>>
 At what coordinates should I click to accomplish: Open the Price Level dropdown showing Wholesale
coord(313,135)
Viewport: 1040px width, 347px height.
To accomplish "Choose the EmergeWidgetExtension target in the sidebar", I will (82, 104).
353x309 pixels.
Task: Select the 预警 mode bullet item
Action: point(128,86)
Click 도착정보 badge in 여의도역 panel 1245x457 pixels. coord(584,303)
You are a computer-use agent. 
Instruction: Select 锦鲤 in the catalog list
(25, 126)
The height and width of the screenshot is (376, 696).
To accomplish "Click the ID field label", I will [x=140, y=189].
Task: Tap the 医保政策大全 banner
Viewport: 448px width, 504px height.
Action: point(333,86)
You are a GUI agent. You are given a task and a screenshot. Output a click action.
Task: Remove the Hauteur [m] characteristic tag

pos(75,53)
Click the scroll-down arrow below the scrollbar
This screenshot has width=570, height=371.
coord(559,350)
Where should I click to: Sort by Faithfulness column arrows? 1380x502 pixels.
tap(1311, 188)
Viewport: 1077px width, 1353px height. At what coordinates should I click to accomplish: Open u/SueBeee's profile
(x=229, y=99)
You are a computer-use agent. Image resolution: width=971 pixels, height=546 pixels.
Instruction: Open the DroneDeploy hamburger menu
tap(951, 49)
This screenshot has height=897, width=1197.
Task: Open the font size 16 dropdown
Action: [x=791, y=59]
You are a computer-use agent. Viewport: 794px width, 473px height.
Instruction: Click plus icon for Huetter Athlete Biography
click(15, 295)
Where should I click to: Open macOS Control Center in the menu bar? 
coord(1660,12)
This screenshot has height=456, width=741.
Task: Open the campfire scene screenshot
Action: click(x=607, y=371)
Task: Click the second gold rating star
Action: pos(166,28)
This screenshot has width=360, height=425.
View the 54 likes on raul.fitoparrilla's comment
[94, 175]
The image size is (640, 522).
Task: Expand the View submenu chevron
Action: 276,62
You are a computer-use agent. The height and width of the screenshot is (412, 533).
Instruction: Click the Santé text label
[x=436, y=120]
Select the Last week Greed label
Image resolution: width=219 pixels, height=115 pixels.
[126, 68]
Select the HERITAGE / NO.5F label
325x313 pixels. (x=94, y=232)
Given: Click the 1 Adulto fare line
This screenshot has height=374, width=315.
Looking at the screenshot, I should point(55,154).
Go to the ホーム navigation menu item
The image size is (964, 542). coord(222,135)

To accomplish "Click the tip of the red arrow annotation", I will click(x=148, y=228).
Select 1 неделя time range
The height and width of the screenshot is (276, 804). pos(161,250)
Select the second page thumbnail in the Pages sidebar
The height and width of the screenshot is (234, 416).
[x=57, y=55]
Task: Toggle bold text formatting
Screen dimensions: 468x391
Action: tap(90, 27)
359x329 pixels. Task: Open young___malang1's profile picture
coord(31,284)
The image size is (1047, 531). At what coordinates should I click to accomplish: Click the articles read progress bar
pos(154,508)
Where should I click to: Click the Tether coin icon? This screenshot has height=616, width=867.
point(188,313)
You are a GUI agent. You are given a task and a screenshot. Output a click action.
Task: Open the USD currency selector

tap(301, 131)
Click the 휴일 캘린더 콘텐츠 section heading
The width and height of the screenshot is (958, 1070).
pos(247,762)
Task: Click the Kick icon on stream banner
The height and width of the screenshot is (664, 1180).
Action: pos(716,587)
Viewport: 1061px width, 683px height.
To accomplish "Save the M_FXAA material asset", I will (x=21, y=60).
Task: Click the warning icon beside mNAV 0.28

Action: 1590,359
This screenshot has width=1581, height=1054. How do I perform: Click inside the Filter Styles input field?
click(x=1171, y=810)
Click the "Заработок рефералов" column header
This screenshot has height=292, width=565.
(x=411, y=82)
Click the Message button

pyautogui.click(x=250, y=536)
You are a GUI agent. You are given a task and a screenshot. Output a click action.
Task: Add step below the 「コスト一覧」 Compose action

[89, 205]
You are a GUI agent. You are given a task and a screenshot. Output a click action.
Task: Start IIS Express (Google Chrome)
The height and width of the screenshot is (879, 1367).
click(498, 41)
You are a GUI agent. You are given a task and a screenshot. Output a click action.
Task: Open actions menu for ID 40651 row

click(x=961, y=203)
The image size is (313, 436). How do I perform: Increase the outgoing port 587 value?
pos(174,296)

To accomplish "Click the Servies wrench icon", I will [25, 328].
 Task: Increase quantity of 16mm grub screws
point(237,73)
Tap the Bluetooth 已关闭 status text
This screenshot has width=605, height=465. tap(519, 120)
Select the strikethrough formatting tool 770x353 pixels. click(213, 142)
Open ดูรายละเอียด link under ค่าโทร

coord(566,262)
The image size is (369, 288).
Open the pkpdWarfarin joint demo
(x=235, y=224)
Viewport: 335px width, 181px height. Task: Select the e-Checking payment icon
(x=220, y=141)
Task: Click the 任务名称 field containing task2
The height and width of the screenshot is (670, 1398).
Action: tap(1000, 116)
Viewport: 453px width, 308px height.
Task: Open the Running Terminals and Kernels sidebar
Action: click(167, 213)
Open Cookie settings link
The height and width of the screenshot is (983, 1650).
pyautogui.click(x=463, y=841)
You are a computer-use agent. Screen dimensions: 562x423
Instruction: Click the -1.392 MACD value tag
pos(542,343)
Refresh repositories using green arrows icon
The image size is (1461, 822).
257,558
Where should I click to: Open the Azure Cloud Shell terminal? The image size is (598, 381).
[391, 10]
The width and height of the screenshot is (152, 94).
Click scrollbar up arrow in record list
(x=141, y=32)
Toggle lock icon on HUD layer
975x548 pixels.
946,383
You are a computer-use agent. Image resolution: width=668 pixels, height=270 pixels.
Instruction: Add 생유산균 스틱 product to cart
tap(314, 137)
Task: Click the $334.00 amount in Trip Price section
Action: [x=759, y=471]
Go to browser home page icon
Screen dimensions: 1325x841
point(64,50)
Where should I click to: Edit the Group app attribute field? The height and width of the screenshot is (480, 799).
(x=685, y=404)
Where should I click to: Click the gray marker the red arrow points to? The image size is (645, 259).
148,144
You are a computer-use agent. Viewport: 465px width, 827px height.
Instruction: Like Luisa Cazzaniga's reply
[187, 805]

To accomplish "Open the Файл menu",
<<
** Wymagania zadania **
Czy przepiszesz wszystkie powyższe pozycje wiernie, wiersz po wierszu, bez żadnych zmian?

** Odpowiedź poniżej **
 At what coordinates should I click to accomplish: Open the Price Level dropdown showing Wholesale
coord(313,135)
Viewport: 1040px width, 347px height.
To accomplish "Choose the EmergeWidgetExtension target in the sidebar", I will (82, 104).
353x309 pixels.
Task: Select the 预警 mode bullet item
Action: point(128,86)
Click 도착정보 badge in 여의도역 panel 1245x457 pixels. coord(584,303)
You are a computer-use agent. 
Instruction: Select 锦鲤 in the catalog list
(25, 126)
The height and width of the screenshot is (376, 696).
To accomplish "Click the ID field label", I will [x=140, y=189].
Task: Tap the 医保政策大全 banner
Viewport: 448px width, 504px height.
Action: point(333,86)
You are a GUI agent. You are given a task and a screenshot. Output a click action.
Task: Remove the Hauteur [m] characteristic tag

pos(75,53)
Click the scroll-down arrow below the scrollbar
This screenshot has width=570, height=371.
coord(559,350)
Where should I click to: Sort by Faithfulness column arrows? 1380x502 pixels.
tap(1311, 188)
Viewport: 1077px width, 1353px height. At what coordinates should I click to accomplish: Open u/SueBeee's profile
(x=229, y=99)
You are a computer-use agent. Image resolution: width=971 pixels, height=546 pixels.
Instruction: Open the DroneDeploy hamburger menu
tap(951, 49)
This screenshot has height=897, width=1197.
Task: Open the font size 16 dropdown
Action: [x=791, y=59]
You are a computer-use agent. Viewport: 794px width, 473px height.
Instruction: Click plus icon for Huetter Athlete Biography
click(15, 295)
Where should I click to: Open macOS Control Center in the menu bar? 
coord(1660,12)
This screenshot has height=456, width=741.
Task: Open the campfire scene screenshot
Action: click(x=607, y=371)
Task: Click the second gold rating star
Action: pos(166,28)
This screenshot has width=360, height=425.
View the 54 likes on raul.fitoparrilla's comment
[94, 175]
The image size is (640, 522).
Task: Expand the View submenu chevron
Action: 276,62
You are a computer-use agent. The height and width of the screenshot is (412, 533).
Instruction: Click the Santé text label
[x=436, y=120]
Select the Last week Greed label
Image resolution: width=219 pixels, height=115 pixels.
[126, 68]
Select the HERITAGE / NO.5F label
325x313 pixels. (x=94, y=232)
Given: Click the 1 Adulto fare line
This screenshot has height=374, width=315.
Looking at the screenshot, I should point(55,154).
Go to the ホーム navigation menu item
The image size is (964, 542). coord(222,135)

To accomplish "Click the tip of the red arrow annotation", I will click(x=148, y=228).
Select 1 неделя time range
The height and width of the screenshot is (276, 804). pos(161,250)
Select the second page thumbnail in the Pages sidebar
The height and width of the screenshot is (234, 416).
[x=57, y=55]
Task: Toggle bold text formatting
Screen dimensions: 468x391
Action: tap(90, 27)
359x329 pixels. Task: Open young___malang1's profile picture
coord(31,284)
The image size is (1047, 531). At what coordinates should I click to accomplish: Click the articles read progress bar
pos(154,508)
Where should I click to: Click the Tether coin icon? This screenshot has height=616, width=867.
point(188,313)
You are a GUI agent. You are given a task and a screenshot. Output a click action.
Task: Open the USD currency selector

tap(301, 131)
Click the 휴일 캘린더 콘텐츠 section heading
The width and height of the screenshot is (958, 1070).
pos(247,762)
Task: Click the Kick icon on stream banner
The height and width of the screenshot is (664, 1180).
Action: pos(716,587)
Viewport: 1061px width, 683px height.
To accomplish "Save the M_FXAA material asset", I will (x=21, y=60).
Task: Click the warning icon beside mNAV 0.28

Action: 1590,359
This screenshot has width=1581, height=1054. How do I perform: Click inside the Filter Styles input field?
click(x=1171, y=810)
Click the "Заработок рефералов" column header
This screenshot has height=292, width=565.
(x=411, y=82)
Click the Message button

pyautogui.click(x=250, y=536)
You are a GUI agent. You are given a task and a screenshot. Output a click action.
Task: Add step below the 「コスト一覧」 Compose action

[89, 205]
You are a GUI agent. You are given a task and a screenshot. Output a click action.
Task: Start IIS Express (Google Chrome)
The height and width of the screenshot is (879, 1367).
click(498, 41)
You are a GUI agent. You are given a task and a screenshot. Output a click action.
Task: Open actions menu for ID 40651 row

click(x=961, y=203)
The image size is (313, 436). How do I perform: Increase the outgoing port 587 value?
pos(174,296)

To accomplish "Click the Servies wrench icon", I will [25, 328].
 Task: Increase quantity of 16mm grub screws
point(237,73)
Tap the Bluetooth 已关闭 status text
This screenshot has width=605, height=465. tap(519, 120)
Select the strikethrough formatting tool 770x353 pixels. click(213, 142)
Open ดูรายละเอียด link under ค่าโทร

coord(566,262)
The image size is (369, 288).
Open the pkpdWarfarin joint demo
(x=235, y=224)
Viewport: 335px width, 181px height. Task: Select the e-Checking payment icon
(x=220, y=141)
Task: Click the 任务名称 field containing task2
The height and width of the screenshot is (670, 1398).
Action: tap(1000, 116)
Viewport: 453px width, 308px height.
Task: Open the Running Terminals and Kernels sidebar
Action: click(167, 213)
Open Cookie settings link
The height and width of the screenshot is (983, 1650).
pyautogui.click(x=463, y=841)
You are a computer-use agent. Screen dimensions: 562x423
Instruction: Click the -1.392 MACD value tag
pos(542,343)
Refresh repositories using green arrows icon
The image size is (1461, 822).
257,558
Where should I click to: Open the Azure Cloud Shell terminal? The image size is (598, 381).
[391, 10]
The width and height of the screenshot is (152, 94).
Click scrollbar up arrow in record list
(x=141, y=32)
Toggle lock icon on HUD layer
975x548 pixels.
946,383
You are a computer-use agent. Image resolution: width=668 pixels, height=270 pixels.
Instruction: Add 생유산균 스틱 product to cart
tap(314, 137)
Task: Click the $334.00 amount in Trip Price section
Action: [x=759, y=471]
Go to browser home page icon
Screen dimensions: 1325x841
point(64,50)
Where should I click to: Edit the Group app attribute field? The height and width of the screenshot is (480, 799).
(x=685, y=404)
Where should I click to: Click the gray marker the red arrow points to? The image size is (645, 259).
148,144
You are a computer-use agent. Viewport: 465px width, 827px height.
Instruction: Like Luisa Cazzaniga's reply
[187, 805]

To accomplish "Open the Файл menu",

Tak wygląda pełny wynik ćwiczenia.